Clinical Orthopaedics and Related Research®

, Volume 470, Issue 8, pp 2142–2147

What Is the Infection Rate of the Posterior Approach to Type C Pelvic Injuries?

Authors

    • Department of OrthopaedicsLoyola University Medical Center
  • Stephen Sims
    • Carolinas Medical Center
  • Joel Matta
    • Hip and Pelvic Institute
Symposium: Disruptions of the Pelvic Ring: An Update

DOI: 10.1007/s11999-012-2438-9

Cite this article as:
Stover, M.D., Sims, S. & Matta, J. Clin Orthop Relat Res (2012) 470: 2142. doi:10.1007/s11999-012-2438-9

Abstract

Background

Pelvic ring injuries with complete disruption of the posterior pelvis (AO/OTA Type C) benefit from reduction and stabilization. Open reduction in early reports had high infectious complications and many surgeons began using closed reduction and percutaneous fixation. Multiple smaller studies have reported low infection rates after a posterior approach, but these rates are not confirmed in larger series of diverse fractures.

Questions/Purposes

We therefore determined (1) the incidence of surgical site infectious complications after a posterior approach to the pelvis; and (2) whether secondary procedures other than surgical débridement are necessary as a result of the approach-related complications.

Methods

We retrospectively reviewed all 236 patients (268 surgical approaches) with C type injuries treated with a posterior approach at six institutions before 1998 and at one institution from 1998 to 2005. Posterior injuries were classified anatomically as described by Letournel and the AO/OTA system.
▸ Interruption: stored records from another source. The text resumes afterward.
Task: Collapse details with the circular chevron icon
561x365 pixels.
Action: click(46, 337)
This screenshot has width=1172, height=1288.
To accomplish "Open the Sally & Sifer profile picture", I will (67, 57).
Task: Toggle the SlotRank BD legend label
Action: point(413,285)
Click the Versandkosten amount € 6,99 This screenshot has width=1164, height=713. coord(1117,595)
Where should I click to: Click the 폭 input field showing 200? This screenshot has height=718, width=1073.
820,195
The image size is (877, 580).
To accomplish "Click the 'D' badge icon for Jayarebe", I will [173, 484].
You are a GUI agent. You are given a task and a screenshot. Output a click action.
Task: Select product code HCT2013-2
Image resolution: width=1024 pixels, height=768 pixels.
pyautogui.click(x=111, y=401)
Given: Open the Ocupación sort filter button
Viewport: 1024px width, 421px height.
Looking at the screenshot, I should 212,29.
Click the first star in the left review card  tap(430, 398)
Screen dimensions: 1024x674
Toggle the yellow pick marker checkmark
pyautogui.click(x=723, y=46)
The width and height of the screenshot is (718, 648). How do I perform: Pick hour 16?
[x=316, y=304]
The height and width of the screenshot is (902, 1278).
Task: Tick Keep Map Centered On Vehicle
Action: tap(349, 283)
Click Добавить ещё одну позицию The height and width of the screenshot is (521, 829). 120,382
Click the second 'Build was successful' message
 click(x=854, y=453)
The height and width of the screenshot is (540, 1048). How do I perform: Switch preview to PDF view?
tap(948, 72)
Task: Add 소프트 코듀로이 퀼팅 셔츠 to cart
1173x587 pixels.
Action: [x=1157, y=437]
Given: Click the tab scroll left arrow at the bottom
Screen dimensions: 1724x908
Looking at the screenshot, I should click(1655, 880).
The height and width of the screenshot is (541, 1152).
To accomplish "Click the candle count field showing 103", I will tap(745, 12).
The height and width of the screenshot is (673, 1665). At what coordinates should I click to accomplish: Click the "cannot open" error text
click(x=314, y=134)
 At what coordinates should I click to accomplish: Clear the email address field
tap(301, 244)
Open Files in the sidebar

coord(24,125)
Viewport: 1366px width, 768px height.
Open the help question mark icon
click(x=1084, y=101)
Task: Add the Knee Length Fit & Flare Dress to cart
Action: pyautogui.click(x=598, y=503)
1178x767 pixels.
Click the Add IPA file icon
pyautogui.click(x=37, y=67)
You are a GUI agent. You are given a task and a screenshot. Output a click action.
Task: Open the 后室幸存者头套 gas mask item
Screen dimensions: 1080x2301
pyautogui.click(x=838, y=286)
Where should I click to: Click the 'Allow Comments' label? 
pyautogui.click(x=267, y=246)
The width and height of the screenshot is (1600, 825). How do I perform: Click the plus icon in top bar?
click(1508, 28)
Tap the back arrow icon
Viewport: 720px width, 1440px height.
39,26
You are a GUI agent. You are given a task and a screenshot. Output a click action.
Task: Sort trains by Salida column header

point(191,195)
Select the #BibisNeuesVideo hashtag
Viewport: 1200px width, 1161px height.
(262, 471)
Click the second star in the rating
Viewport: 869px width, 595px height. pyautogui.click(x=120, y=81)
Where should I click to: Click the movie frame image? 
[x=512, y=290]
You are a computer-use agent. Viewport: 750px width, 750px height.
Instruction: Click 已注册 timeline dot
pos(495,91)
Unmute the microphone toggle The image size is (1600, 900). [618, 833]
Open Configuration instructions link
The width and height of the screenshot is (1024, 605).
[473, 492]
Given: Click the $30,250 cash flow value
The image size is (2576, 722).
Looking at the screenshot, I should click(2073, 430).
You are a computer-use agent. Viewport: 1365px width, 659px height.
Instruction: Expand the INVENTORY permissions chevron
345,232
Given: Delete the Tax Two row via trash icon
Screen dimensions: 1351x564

We recorded wound complications after surgery.

Results

Surgical site infection occurred in eight of the 236 patients (3.4%) in the multicenter analysis. Treatment consisted of surgical débridement, wound closure, and antibiotics. No patients required soft tissue reconstruction as a result of the approach or infection.

Conclusion

Our data suggest with proper patient selection and the described surgical technique, there should be minimal risk for catastrophic wound complications or high infection rates as reported by others.

Level of Evidence

Level IV, therapeutic study. See Guidelines for Authors for a complete description of levels of evidence.